The part that is visible is, literally, "No god but The GOD." I would have to assume that the writing continues on the other side their heads "And Mohammed is His Prophet."

The story is, this line of women "firing squad" is shooting to death two young girls in Somalia. The girls had been accused by the (men) leaders of "spying for the Somalian government." The group behind the execution is part Al Shabab, an militant Islamic army, which had taken most of the country and has the intention of setting up a strict Islamic state.

My old evangelical friends are often sending me photos like above with the intention of showing how evil Islam is and how loving Christianity is in contrast. That is not my point here at all. Right now, in this time period, I would agree that Islam has more violence on its fringes than Christianity. The only place I can think of where Christians are killing non-Christians in the name of God is in Nigeria (and maybe a few other sub-Saharan countries). However, this peaceful state has not been the norm throughout Christian history.
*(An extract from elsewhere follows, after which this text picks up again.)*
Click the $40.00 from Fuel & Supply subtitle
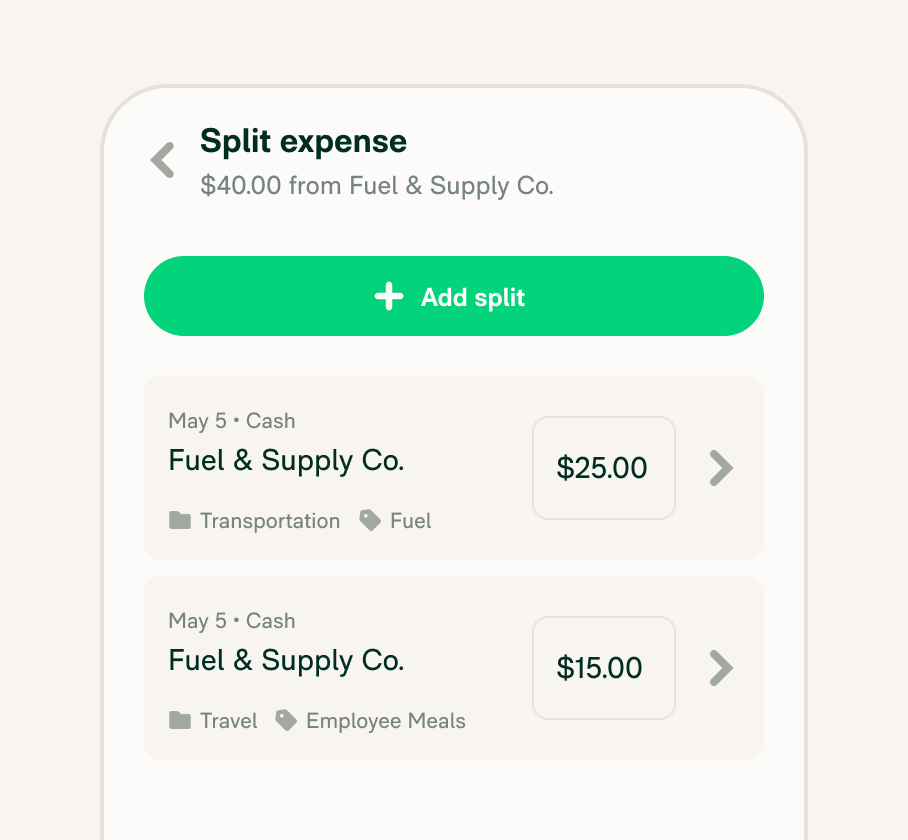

Just a generation ago (when my mother was a little girl living in the south) "church boys" were torturing and killing blacks, in the name of God. The first (and only) African-Americans to move to my mom's childhood community were a brother and sister who came there to try and grow a little food in the rocky, clay soil. Rumors quickly spread that they were involved in incest (only because they were black, and the good, Christian white people assumed that black people routinely did horrible things like that). The rumors grew and grew until a pickup truck loaded with red-neck church boys come to their cabin, beat up the man, dragged him out into his front yard. Staked down his arms and legs and then, used pointed sticks to gouge his eyes out. They did this with the blessing of the good-ole Southern Baptists community, as an act of God.

But then you go back a few generations and you run into a long line of atrocities in the name of Jesus. Under the banner of Jesus not only were people shot (most of this happened before guns) but people were stabbed to death, countless ones burned alive while tied to a pole (can you imagine the horror?). People, in the name of Jesus, were disemboweled, had molten lead poured down their throats (for saying something "against" the Church), had their eyes gouged out, hands cut off and the like.

But when I saw that photo yesterday, I felt like I was being teleported into the hearts of those young girls. What were they feeling?

I had always wondered what it was like for the French aristocrats (and eventually common people) to stand in line for the guillotine. Charles Dickens helped me to understand that through his Tale of Two Cities. So now I think I can feel what the girls must have felt.

I'm quite confident (based on what I know about human nature) that those two girls had done nothing wrong. They were simply scapegoats for a paranoid society. As they were bound and blindfolded, they must have been in a complete state of terror. They must have felt a complete sense of injustice. Then the bullets of "God's heroines'" guns tore the flesh from their beautiful little faces as they pierced their brains. How horrible! This is worst than any monster of Halloween's fantasies.

But what can we learn from this? This is the true, fallen nature of us who are called "man." We have this intense desire to be loved, to be "somebody," that will allow us to do such monstrous things to others, so that we can feel better about ourselves. We can believe that we did this for God . . . therefore our associates will know that we are truly "God's people." After all, we did act for Him . . . didn't we?

John 4:20 says;

If anyone says, "I love God," yet hates his brother, he is a liar. For anyone who does not love his brother, whom he has seen, cannot love God, whom he has not seen.